• _STATED EXERCISE 1_:
List every counsel and firm of solicitors named in the representation section of the judgment below.

• _EXCERPT_:
+===+

AXA16 v Minister for Immigration
[2016] FCCA 2922
•17 November 2016
FEDERAL CIRCUIT COURT OF AUSTRALIA
| AXA16 v MINISTER FOR IMMIGRATION & ANOR | [2016] FCCA 2922 |
| Catchwords: MIGRATION – Whether conclusion reached by Tribunal was open – whether failure to consider the effect of foreign legislation can amount to a jurisdictional error – Application dismissed. |
| Legislation: Migration Act 1958 (Cth), s.36(2A) |
| Applicant: | AXA16 |
| First Respondent: | MINISTER FOR IMMIGRATION AND BORDER PROTECTION |
| Second Respondent: | ADMINISTRATIVE APPEALS TRIBUNAL |
| File Number: | BRG 344 of 2016 |
| Judgment of: | Judge Vasta |
| Hearing date: | 10 November 2016 |
| Date of Last Submission: | 10 November2016 |
| Delivered at: | Brisbane |
| Delivered on: | 17 November 2016 |
REPRESENTATION
| Counsel for the Applicant: | Mr Egan & Mr Plunkett |
| Solicitors for the Applicant: | Fisher Dore |
| Counsel for the Respondents: | Ms Wheatley |
| Solicitors for the Respondents: | Clayton Utz |
ORDERS
The Application filed on 15 April 2016 as amended on 31 October 2016 be dismissed.
The Applicant pay the First Respondent’s cost of and incidental to the proceedings fixed in the sum of $7206.00.
| FEDERAL CIRCUIT COURT OF AUSTRALIA AT BRISBANE |
BRG 344 of 2016
| AXA16 |
Applicant
And
| MINISTER FOR IMMIGRATION AND BORDER PROTECTION |
First Respondent
| ADMINISTRATIVE APPEALS TRIBUNAL |
Second Respondent
REASONS FOR JUDGMENT
Introduction
On 15 April 2016, the Applicant filed an application in this Court for judicial review of a decision of the Administrative Appeals Tribunal (“AAT”) that affirmed an earlier decision of the delegate of the Minister to refuse to issue a protection Visa to the Applicant.

+===+

• _STATED EXERCISE 2_:
Turn the records into a numbered list, starting at their first line and ending at the line that contains "Looking at the". Omit blank lines, and leave the pictures out.

• _THE RECORDS_:
+===+

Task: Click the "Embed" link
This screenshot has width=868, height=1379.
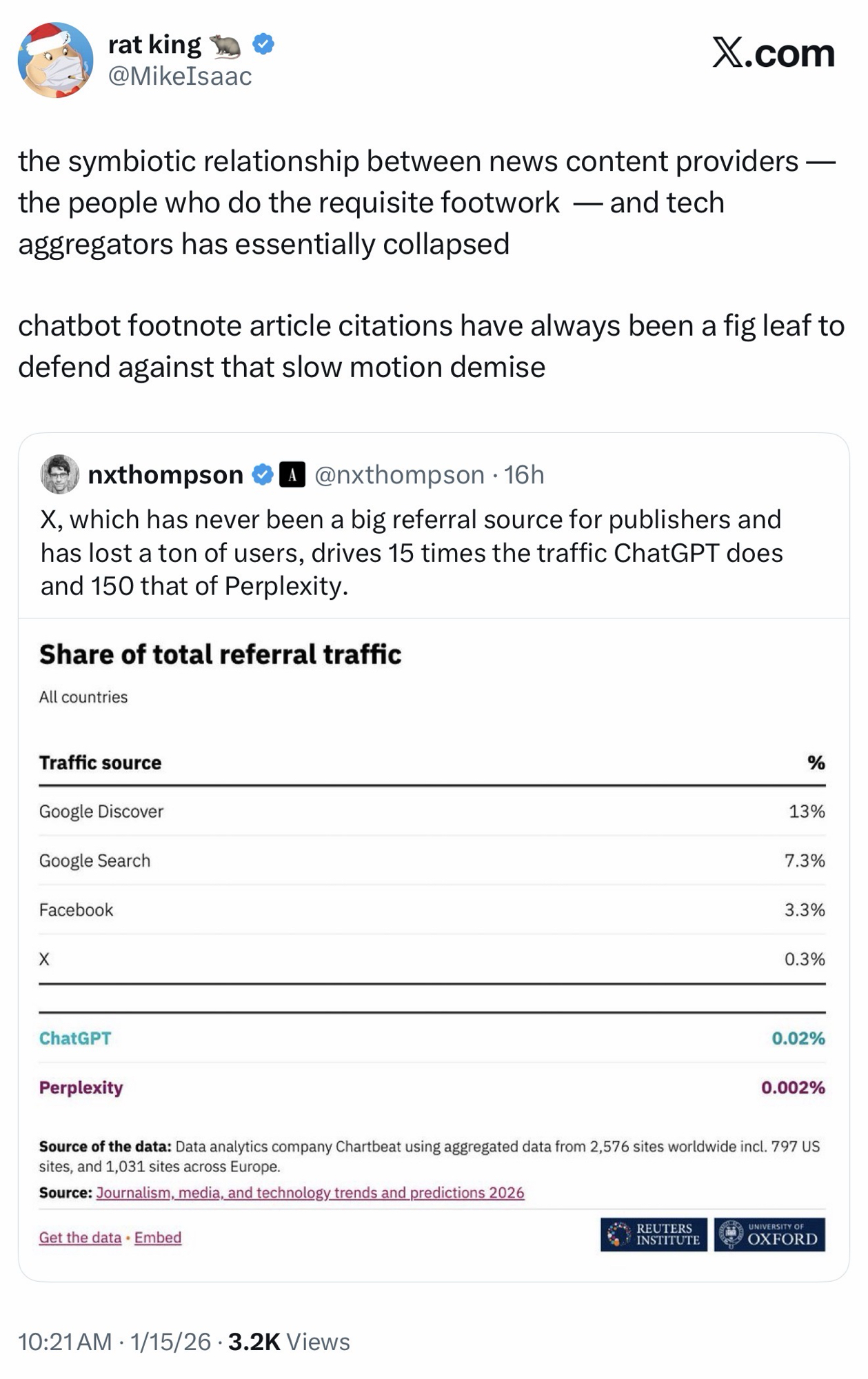Action: pos(158,1238)
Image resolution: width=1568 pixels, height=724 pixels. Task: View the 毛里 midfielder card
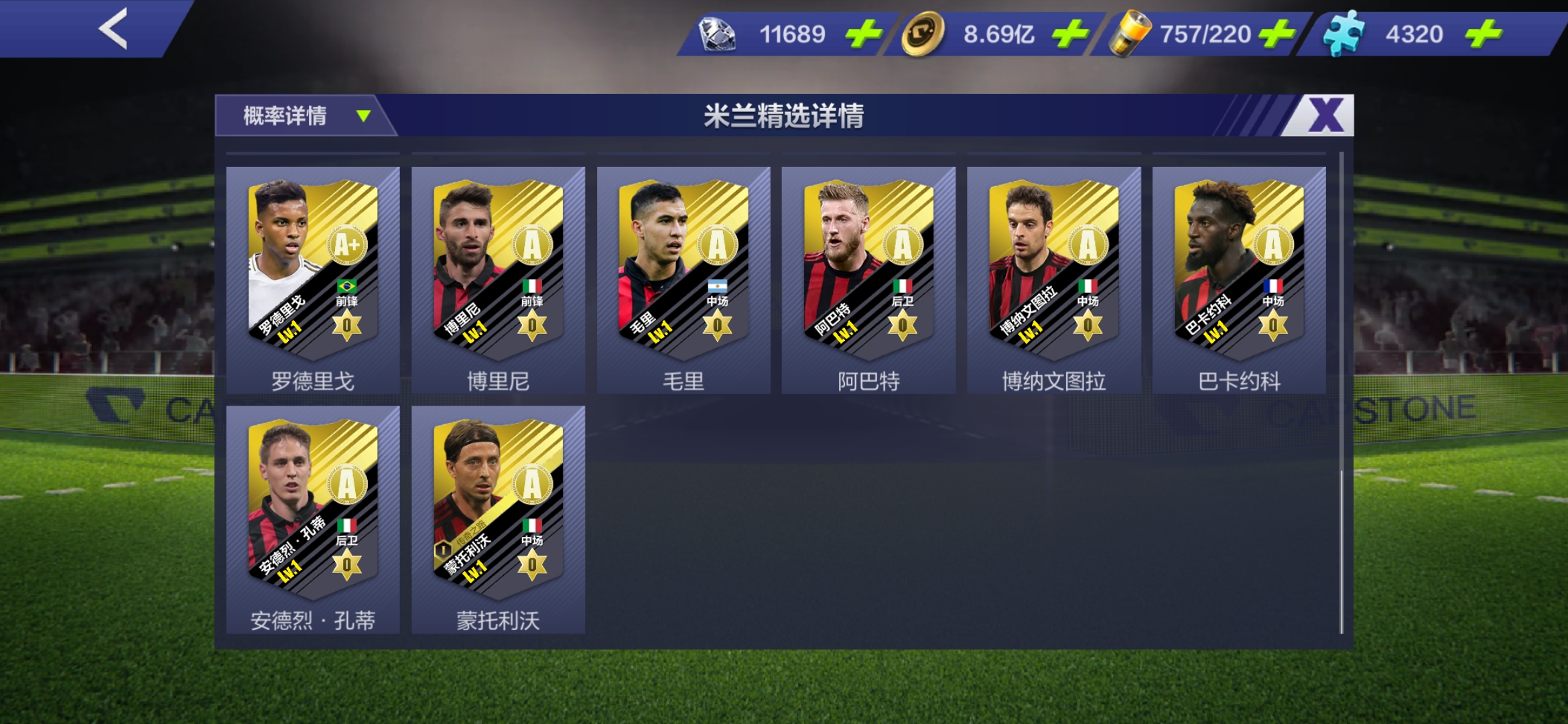tap(683, 280)
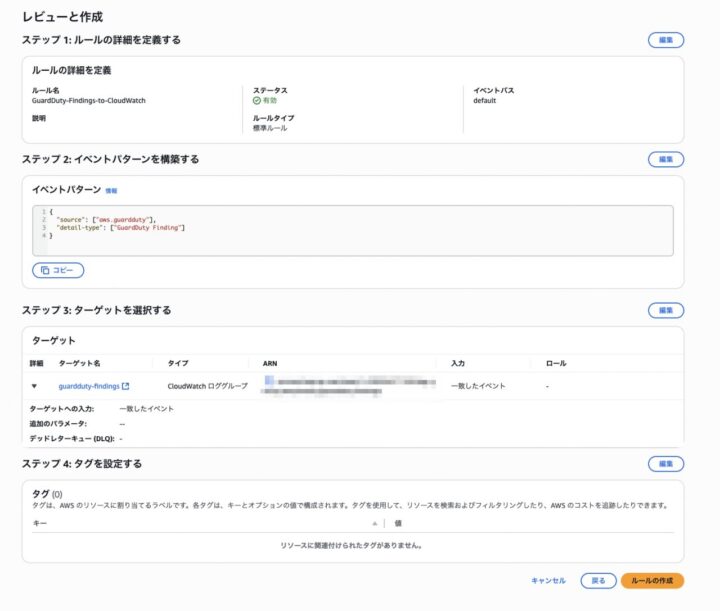Open the guardduty-findings log group link
This screenshot has height=611, width=720.
[89, 385]
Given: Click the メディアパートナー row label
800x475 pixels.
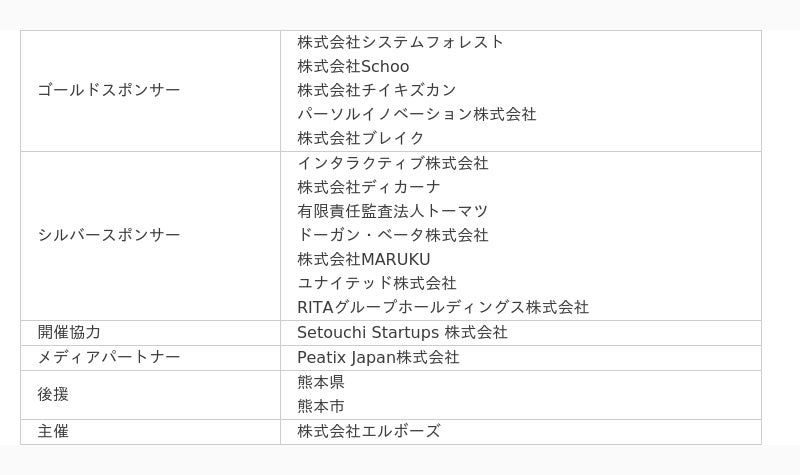Looking at the screenshot, I should pyautogui.click(x=109, y=357).
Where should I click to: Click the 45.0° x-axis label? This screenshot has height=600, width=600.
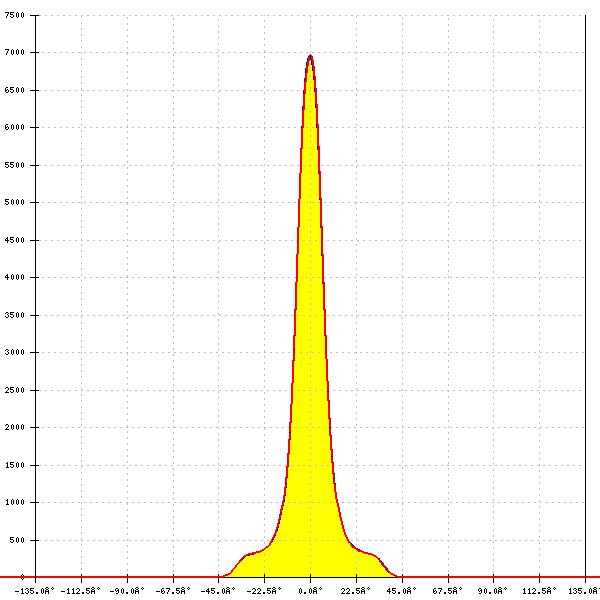click(402, 590)
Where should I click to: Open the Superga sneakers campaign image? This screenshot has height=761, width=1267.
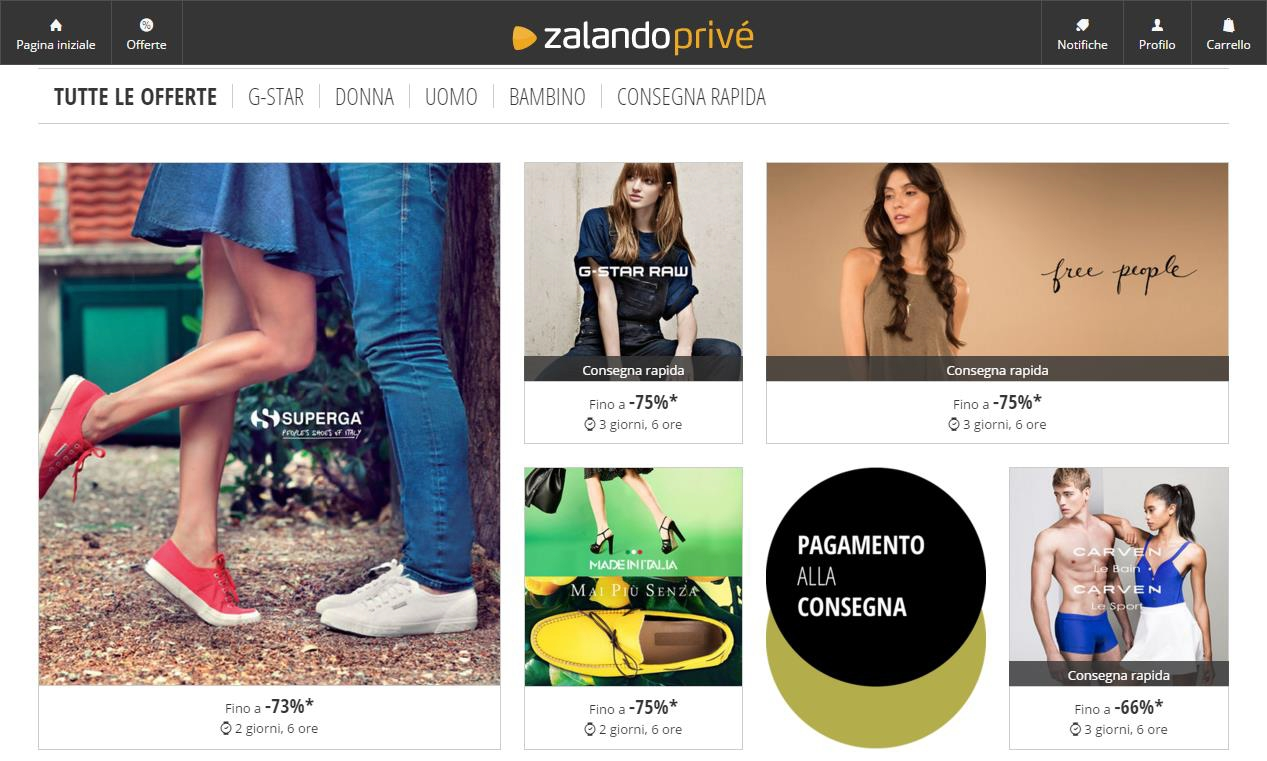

+===+

• _WRITTEN REPLY 1_:
- Mr Egan (Counsel for the Applicant)
- Mr Plunkett (Counsel for the Applicant)
- Fisher Dore (Solicitors for the Applicant)
- Ms Wheatley (Counsel for the Respondents)
- Clayton Utz (Solicitors for the Respondents)

• _WRITTEN REPLY 2_:
1. Task: Click the "Embed" link
2. This screenshot has width=868, height=1379.
3. Action: pos(158,1238)
4. Image resolution: width=1568 pixels, height=724 pixels. Task: View the 毛里 midfielder card
5. tap(683, 280)
6. Open the guardduty-findings log group link
7. This screenshot has height=611, width=720.
8. [89, 385]
9. Given: Click the メディアパートナー row label
10. 800x475 pixels.
11. Looking at the screenshot, I should pyautogui.click(x=109, y=357).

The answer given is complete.